[Start of Attachment]
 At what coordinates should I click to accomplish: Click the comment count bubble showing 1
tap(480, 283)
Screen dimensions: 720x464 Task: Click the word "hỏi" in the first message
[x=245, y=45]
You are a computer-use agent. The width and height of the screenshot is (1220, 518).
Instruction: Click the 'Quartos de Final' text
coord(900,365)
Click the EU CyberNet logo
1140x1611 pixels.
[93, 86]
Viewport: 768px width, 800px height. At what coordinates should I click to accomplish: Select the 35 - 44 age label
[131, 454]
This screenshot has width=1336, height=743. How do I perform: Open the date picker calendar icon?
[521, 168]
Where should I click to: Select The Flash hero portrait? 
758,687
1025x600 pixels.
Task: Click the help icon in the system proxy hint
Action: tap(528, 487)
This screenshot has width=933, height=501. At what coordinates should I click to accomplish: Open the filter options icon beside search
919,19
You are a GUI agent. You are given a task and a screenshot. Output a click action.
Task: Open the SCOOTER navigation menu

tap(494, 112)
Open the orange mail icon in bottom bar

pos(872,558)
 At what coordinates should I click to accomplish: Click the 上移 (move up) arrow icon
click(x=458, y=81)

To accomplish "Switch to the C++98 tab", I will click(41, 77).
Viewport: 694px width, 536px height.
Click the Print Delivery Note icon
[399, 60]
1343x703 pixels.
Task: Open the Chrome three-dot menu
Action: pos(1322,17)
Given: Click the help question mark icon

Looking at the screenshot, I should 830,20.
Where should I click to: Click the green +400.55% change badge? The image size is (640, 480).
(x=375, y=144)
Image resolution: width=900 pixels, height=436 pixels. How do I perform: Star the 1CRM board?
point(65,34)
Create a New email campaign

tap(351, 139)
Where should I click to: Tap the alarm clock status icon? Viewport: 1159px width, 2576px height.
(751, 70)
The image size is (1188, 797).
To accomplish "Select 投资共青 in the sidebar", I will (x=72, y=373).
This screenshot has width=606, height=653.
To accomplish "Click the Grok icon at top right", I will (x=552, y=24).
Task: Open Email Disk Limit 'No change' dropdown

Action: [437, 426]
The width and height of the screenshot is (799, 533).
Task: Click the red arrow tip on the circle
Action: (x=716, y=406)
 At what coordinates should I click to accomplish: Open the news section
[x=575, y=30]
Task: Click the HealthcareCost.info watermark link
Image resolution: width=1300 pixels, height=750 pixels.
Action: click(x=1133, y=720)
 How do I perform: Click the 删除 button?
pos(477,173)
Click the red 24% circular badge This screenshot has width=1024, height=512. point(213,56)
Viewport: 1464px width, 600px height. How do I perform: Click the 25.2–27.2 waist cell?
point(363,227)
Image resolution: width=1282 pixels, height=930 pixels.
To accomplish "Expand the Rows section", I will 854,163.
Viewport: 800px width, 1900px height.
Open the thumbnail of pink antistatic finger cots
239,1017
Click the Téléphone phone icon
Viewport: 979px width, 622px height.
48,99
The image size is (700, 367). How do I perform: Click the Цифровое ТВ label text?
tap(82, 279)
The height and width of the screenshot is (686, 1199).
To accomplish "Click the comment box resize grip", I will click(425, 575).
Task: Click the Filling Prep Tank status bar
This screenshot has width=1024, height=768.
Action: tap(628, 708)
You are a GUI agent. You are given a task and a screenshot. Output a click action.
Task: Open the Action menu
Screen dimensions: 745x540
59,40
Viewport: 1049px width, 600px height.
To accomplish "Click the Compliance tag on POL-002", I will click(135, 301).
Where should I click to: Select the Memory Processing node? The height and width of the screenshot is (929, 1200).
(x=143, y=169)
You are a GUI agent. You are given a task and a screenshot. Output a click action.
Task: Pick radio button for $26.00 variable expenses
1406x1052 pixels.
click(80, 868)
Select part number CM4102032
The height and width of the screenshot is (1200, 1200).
[End of Attachment]
The response must contain exactly the lines from the one with "This screenshot has width=1024, height=768." to the end of the entries above, both included, and nothing more.

RESULT FOR THIS EXERCISE =
This screenshot has width=1024, height=768.
Action: tap(628, 708)
You are a GUI agent. You are given a task and a screenshot. Output a click action.
Task: Open the Action menu
Screen dimensions: 745x540
59,40
Viewport: 1049px width, 600px height.
To accomplish "Click the Compliance tag on POL-002", I will click(135, 301).
Where should I click to: Select the Memory Processing node? The height and width of the screenshot is (929, 1200).
(x=143, y=169)
You are a GUI agent. You are given a task and a screenshot. Output a click action.
Task: Pick radio button for $26.00 variable expenses
1406x1052 pixels.
click(80, 868)
Select part number CM4102032
The height and width of the screenshot is (1200, 1200).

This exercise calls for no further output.